#### Exercise prompt:
Below is a listing to write out in full, exactly as given, without its pictures.
----- Provided data
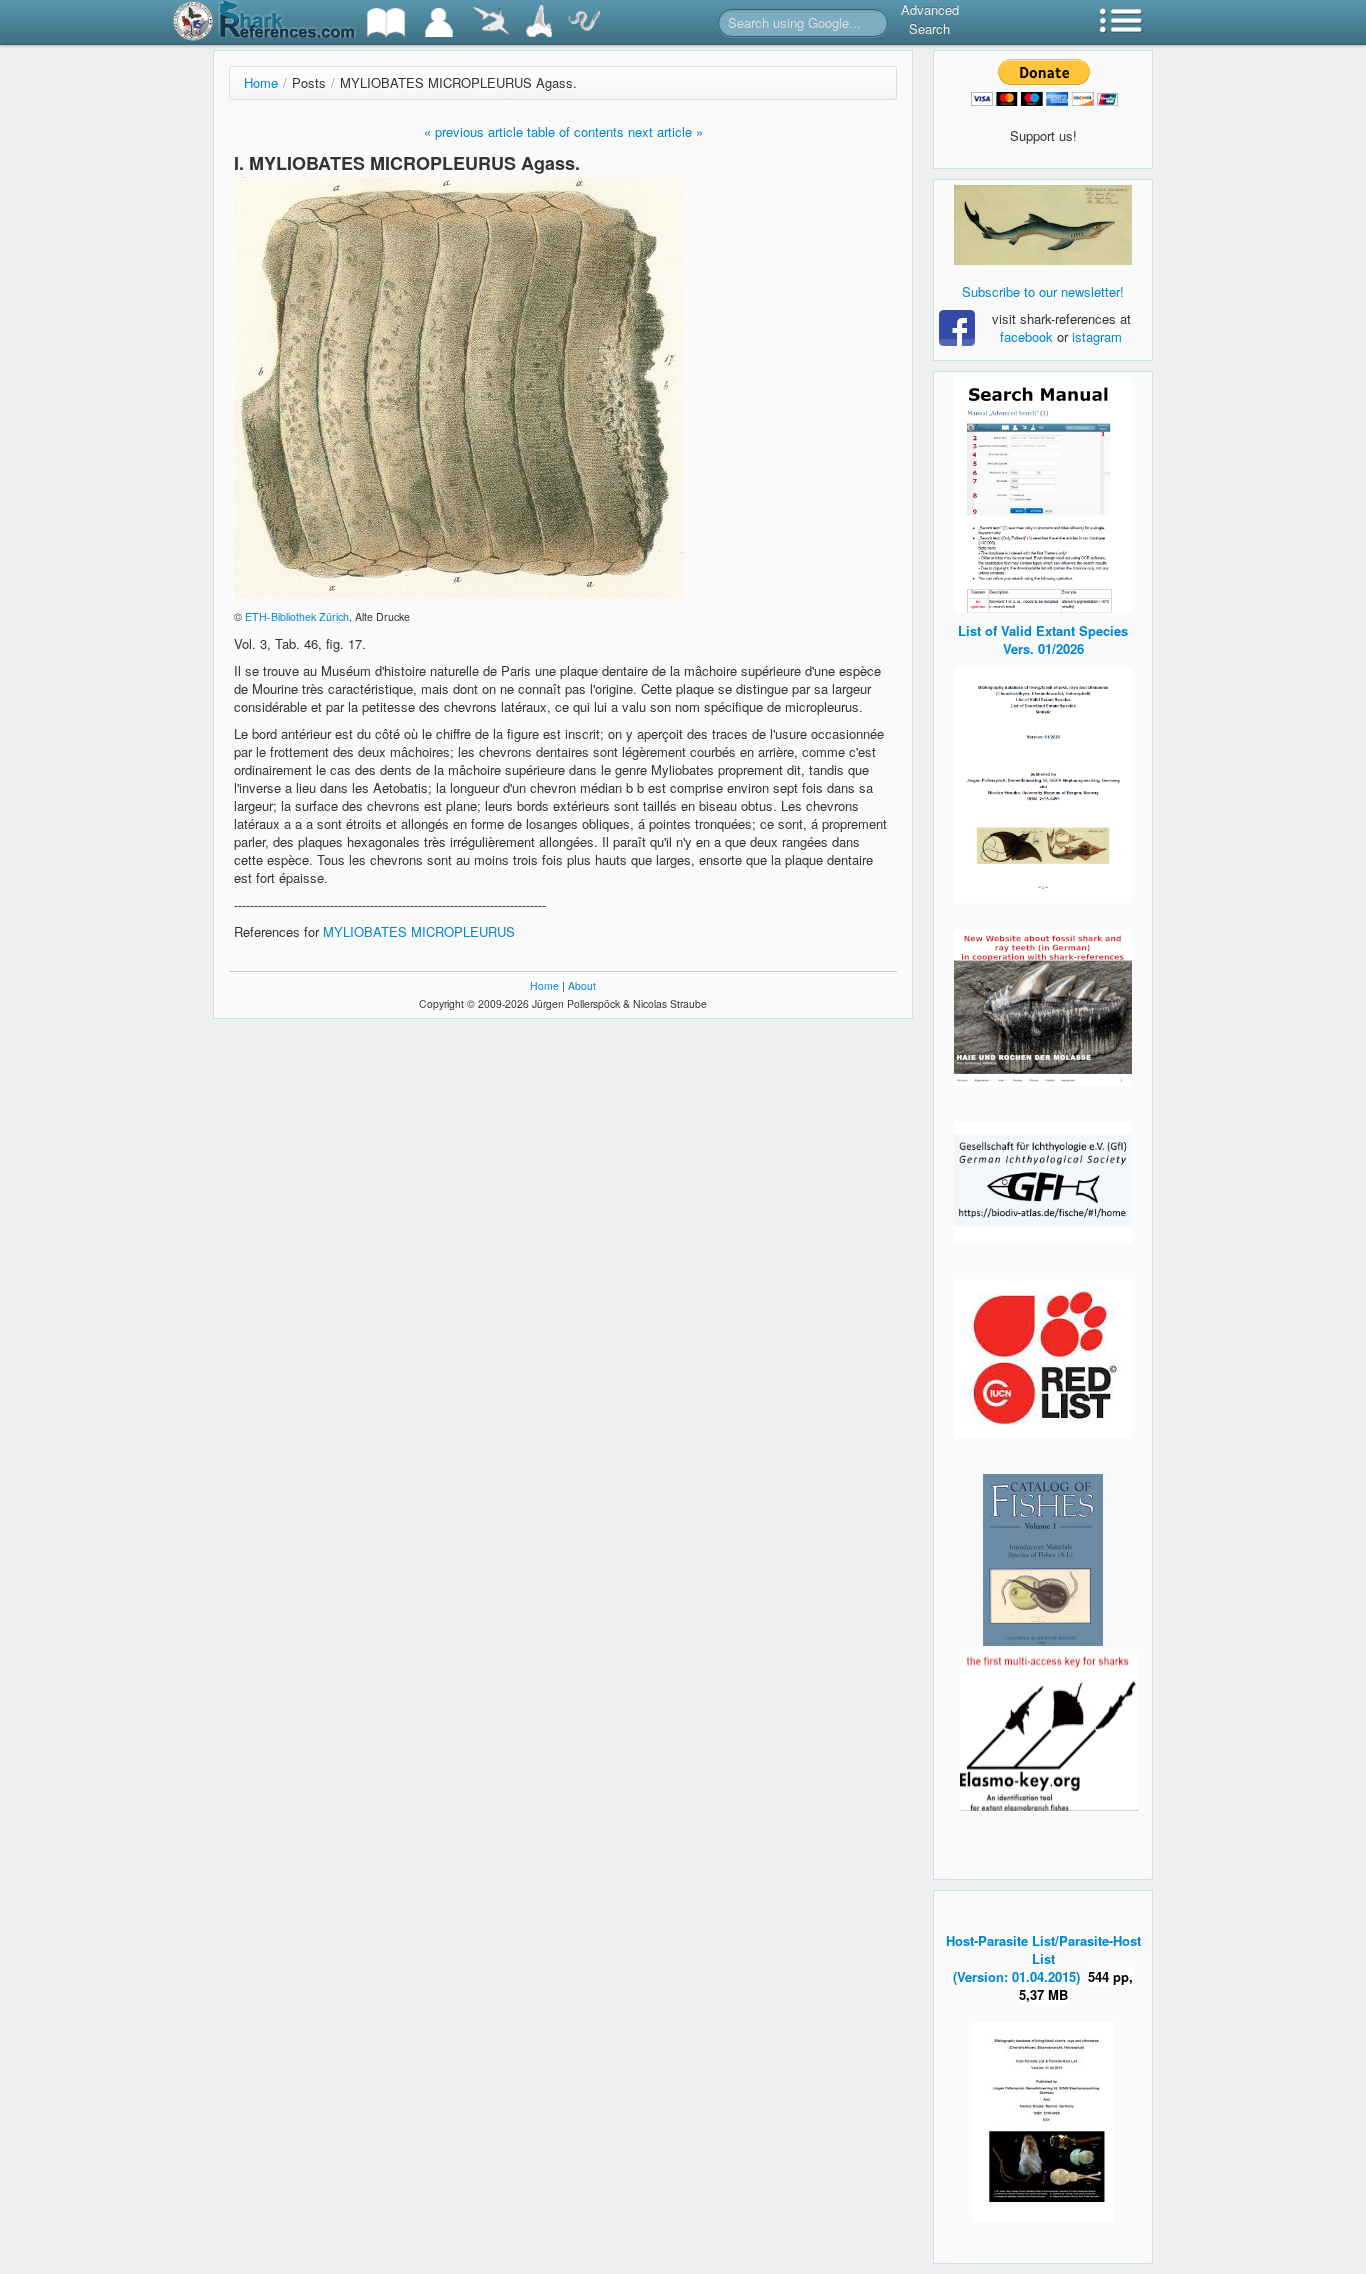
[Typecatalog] (539, 22)
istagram (1097, 336)
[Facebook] (1043, 225)
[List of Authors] (439, 22)
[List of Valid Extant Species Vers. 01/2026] (1043, 782)
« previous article (473, 131)
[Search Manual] (1043, 492)
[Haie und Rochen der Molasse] (1043, 1008)
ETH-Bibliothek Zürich (297, 616)
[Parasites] (584, 22)
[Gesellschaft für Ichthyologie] (1043, 1180)
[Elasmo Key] (1049, 1730)
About (582, 985)
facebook (1026, 336)
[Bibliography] (386, 22)
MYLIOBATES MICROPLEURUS (419, 931)
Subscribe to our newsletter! (1043, 291)
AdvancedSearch (930, 19)
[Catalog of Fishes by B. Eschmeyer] (1043, 1560)
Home (261, 82)
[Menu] (1121, 22)
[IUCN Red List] (1043, 1358)
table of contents (575, 131)
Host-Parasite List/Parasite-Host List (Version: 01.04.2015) (1043, 1958)
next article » (665, 131)
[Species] (490, 22)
----------
#### Reply to the exercise:
[Typecatalog] (539, 22)
istagram (1097, 336)
[Facebook] (1043, 225)
[List of Authors] (439, 22)
[List of Valid Extant Species Vers. 01/2026] (1043, 782)
« previous article (473, 131)
[Search Manual] (1043, 492)
[Haie und Rochen der Molasse] (1043, 1008)
ETH-Bibliothek Zürich (297, 616)
[Parasites] (584, 22)
[Gesellschaft für Ichthyologie] (1043, 1180)
[Elasmo Key] (1049, 1730)
About (582, 985)
facebook (1026, 336)
[Bibliography] (386, 22)
MYLIOBATES MICROPLEURUS (419, 931)
Subscribe to our newsletter! (1043, 291)
AdvancedSearch (930, 19)
[Catalog of Fishes by B. Eschmeyer] (1043, 1560)
Home (261, 82)
[Menu] (1121, 22)
[IUCN Red List] (1043, 1358)
table of contents (575, 131)
Host-Parasite List/Parasite-Host List (Version: 01.04.2015) (1043, 1958)
next article » (665, 131)
[Species] (490, 22)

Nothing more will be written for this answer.